→ WORK TO COMPLETE: Can you quote word for word the entries below, from the line containing "Given: Open Help using the question mark icon" through the line containing "pyautogui.click(x=407, y=107)", with both of those lines included and the pictures omitted?

→ SOURCE MATERIAL:
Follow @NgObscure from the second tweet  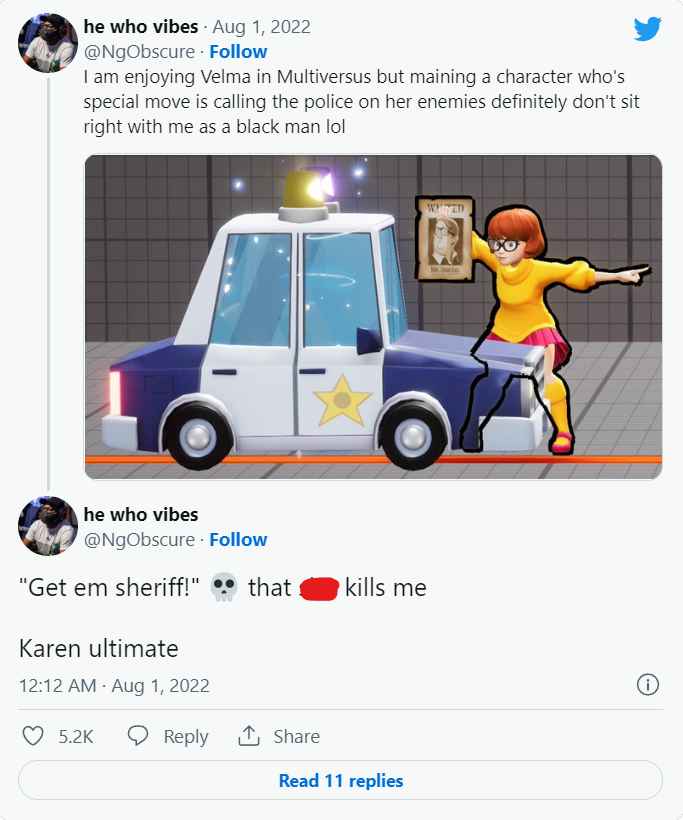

==

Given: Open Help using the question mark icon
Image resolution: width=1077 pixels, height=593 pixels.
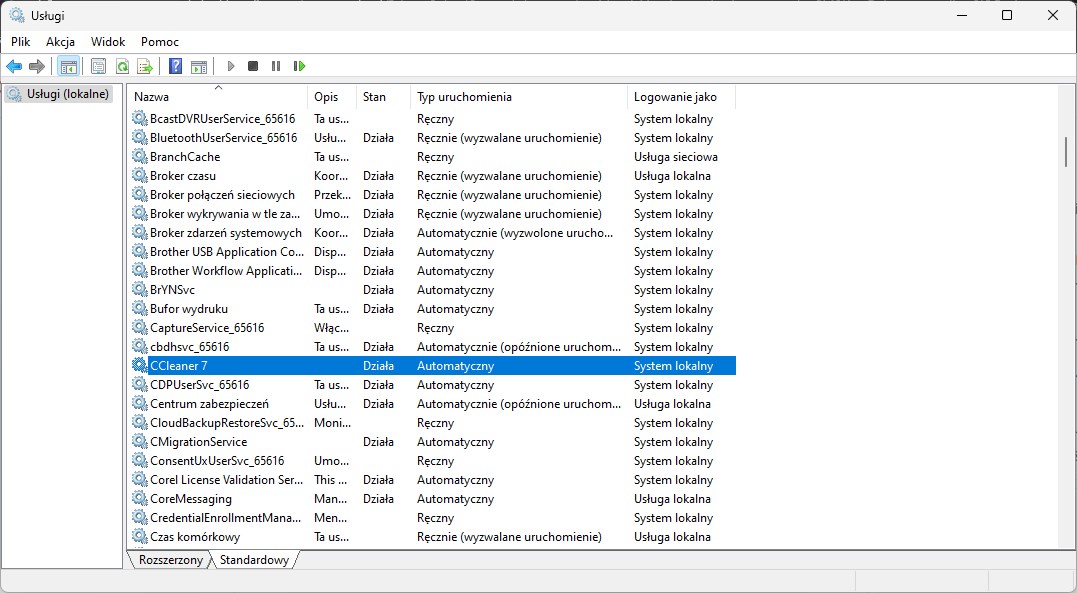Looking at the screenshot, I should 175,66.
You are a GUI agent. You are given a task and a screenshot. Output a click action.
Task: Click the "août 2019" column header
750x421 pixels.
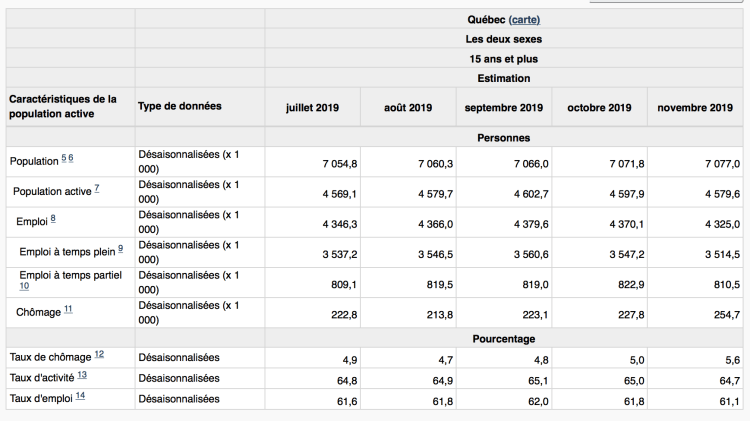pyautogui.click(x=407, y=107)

→ CORRECT RESULT:
Given: Open Help using the question mark icon
Image resolution: width=1077 pixels, height=593 pixels.
Looking at the screenshot, I should 175,66.
You are a GUI agent. You are given a task and a screenshot. Output a click action.
Task: Click the "août 2019" column header
750x421 pixels.
pyautogui.click(x=407, y=107)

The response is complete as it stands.